Lors du sommet Russie-Afrique qui doit se tenir les 27 et 28 juillet à Saint-Pétersbourg, plusieurs tables rondes doivent évoquer le soutien aux enfants africains et la promotion des valeurs traditionnelles « sous pression du libéralisme agressif ». Une mission confiée à Maria Lvova-Belova, la commissaire russe à l'enfance, accusée de crimes de guerre par la Cour pénale internationale. Entretien avec l'historien d'origine russe Maxime Matoussevitch, spécialiste de l'Afrique et professeur à l'université Seton Hall du New Jersey.
RFI : La Russie compte promouvoir les valeurs traditionnelles en Afrique et développer des projets humanitaires en soutien aux enfants africains. Comment expliquez-vous cette stratégie russe ?
Maxime Matoussevitch : Cela fait partie du soft power russe. Ces dernières années, la Russie s'est positionnée par rapport aux pays du Sud et, surtout, par rapport aux pays africains, en rempart des valeurs traditionnelles. Lorsque l'on observe ce que la Russie peut offrir à l'Afrique, il n'y a pas grand-chose, mais le peu qui existe est important. Ils exportent des armes : 50% des armes qui arrivent sur le continent proviennent de la Russie. Pour le reste, ce n'est pas vraiment de l'idéologie, ce sont des idées moralisatrices : la préservation des valeurs traditionnelles, la conception traditionnelle du genre.
Par exemple, en République centrafricaine, l'un des premiers pays africains où apparaissent les mercenaires du groupe Wagner, ils sponsorisaient des concours de beauté. Cela peut paraître innocent. Mais pourquoi les concours de beauté ? Car ces concours participent à la propagation des valeurs traditionnelles et des stéréotypes liés au genre. Investir dans ces concours fait partie de la politique extérieure russe.

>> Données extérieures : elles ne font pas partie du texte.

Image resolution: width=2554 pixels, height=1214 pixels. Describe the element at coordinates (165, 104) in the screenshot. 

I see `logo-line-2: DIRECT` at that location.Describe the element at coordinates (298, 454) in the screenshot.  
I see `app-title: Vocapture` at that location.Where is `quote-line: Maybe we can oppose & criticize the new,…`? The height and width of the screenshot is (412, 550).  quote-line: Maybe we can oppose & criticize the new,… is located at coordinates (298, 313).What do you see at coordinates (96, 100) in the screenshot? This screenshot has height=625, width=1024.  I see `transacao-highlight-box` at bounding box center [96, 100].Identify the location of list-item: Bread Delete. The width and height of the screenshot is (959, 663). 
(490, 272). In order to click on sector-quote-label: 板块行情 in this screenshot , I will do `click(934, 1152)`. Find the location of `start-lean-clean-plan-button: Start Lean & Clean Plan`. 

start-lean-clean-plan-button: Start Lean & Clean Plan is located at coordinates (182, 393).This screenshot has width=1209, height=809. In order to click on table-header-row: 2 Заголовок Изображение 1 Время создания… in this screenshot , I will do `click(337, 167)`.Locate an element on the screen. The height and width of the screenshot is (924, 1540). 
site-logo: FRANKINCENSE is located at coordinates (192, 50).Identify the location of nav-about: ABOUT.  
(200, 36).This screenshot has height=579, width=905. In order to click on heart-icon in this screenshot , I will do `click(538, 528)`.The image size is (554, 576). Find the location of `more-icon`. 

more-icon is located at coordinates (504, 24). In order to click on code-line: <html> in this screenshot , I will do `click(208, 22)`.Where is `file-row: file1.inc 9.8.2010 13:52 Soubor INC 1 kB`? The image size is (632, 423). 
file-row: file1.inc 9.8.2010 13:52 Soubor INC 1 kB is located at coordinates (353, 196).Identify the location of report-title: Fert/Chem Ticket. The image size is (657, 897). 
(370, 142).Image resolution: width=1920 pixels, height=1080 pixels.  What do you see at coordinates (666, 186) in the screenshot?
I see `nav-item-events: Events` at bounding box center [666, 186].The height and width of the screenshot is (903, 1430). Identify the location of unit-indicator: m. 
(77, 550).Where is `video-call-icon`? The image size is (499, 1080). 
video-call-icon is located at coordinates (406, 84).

En ce sens, Maria Lvova-Belova [la commissaire russe à l'enfance, NDLR], qui est accusée de crimes de guerre par la Cour pénale internationale, remplit un contrat avec le gouvernement russe. Elle participe à l'effort de représentation de la Russie en tant que rempart des valeurs traditionnelles. Elle travaille en coopération étroite avec l'Église orthodoxe russe. Cette alliance entre l'État et l'Église est intéressante. Peu avant l'intervention en Ukraine, l'Église orthodoxe russe a ouvert deux nouvelles filiales en Afrique : au Caire, en Égypte, et à Johannesburg, en Afrique du Sud. Pourquoi ? Précisément pour être l'un des canaux de la politique étrangère russe.
L'Église orthodoxe russe fait beaucoup de déclarations concernant son expansion sur le continent, expliquant notamment qu'elle apporte en Afrique la parole de l'Évangile. L'Afrique a-t-elle besoin de ce genre d'offre ?
Une telle demande existe clairement en Afrique. On peut le constater non seulement dans les actions de l'Église orthodoxe russe, mais aussi dans celles des Églises occidentales, qui sont actives sur le continent. Aujourd'hui, les églises évangélistes sont très présentes en Afrique : en Ouganda, par exemple, où une loi anti-LGBT terrible a été adoptée avec notamment l'appui financier des églises occidentales. Là où les églises se vident en Occident, elles se remplissent en Afrique. Cela s'explique, entre autres, par le contexte économique. Par ailleurs, la population en Afrique reste très conservatrice. L'argument qui consiste à fustiger l'Occident libertaire et défenseur des droits des personnes LGBT ou de l'égalité homme-femme peut plaire et c'est facile d'en profiter. C'est exactement ce que fait la Russie.
Le mandat de la Cour pénale internationale à l'encontre de Maria Lvova-Belova pourrait-il la freiner dans ses activités sur le continent africain ?
Il se peut que cela gêne quelques chefs d'État africains mais ce mandat d'arrêt [Maria Lvova-Belova est visée par un mandat d'arrêt de la CPI pour « crime de guerre » en raison de son implication dans les déportations de dizaines de milliers d'enfants ukrainiens vers la Russie, NDLR] est surtout une confirmation supplémentaire que la Russie s'oppose véritablement à l'Occident. Le rapport à l'Occident reste très complexe. D'une part, les Africains essayent d'émigrer en Occident, d'aller y faire leurs études, la culture occidentale leur plaît. D'autre part, il existe la mémoire du passé colonial, la mémoire des hiérarchies coloniales racistes. Le fait que la Russie se positionne contre l'Occident suscite une réaction positive dans de nombreux pays africains.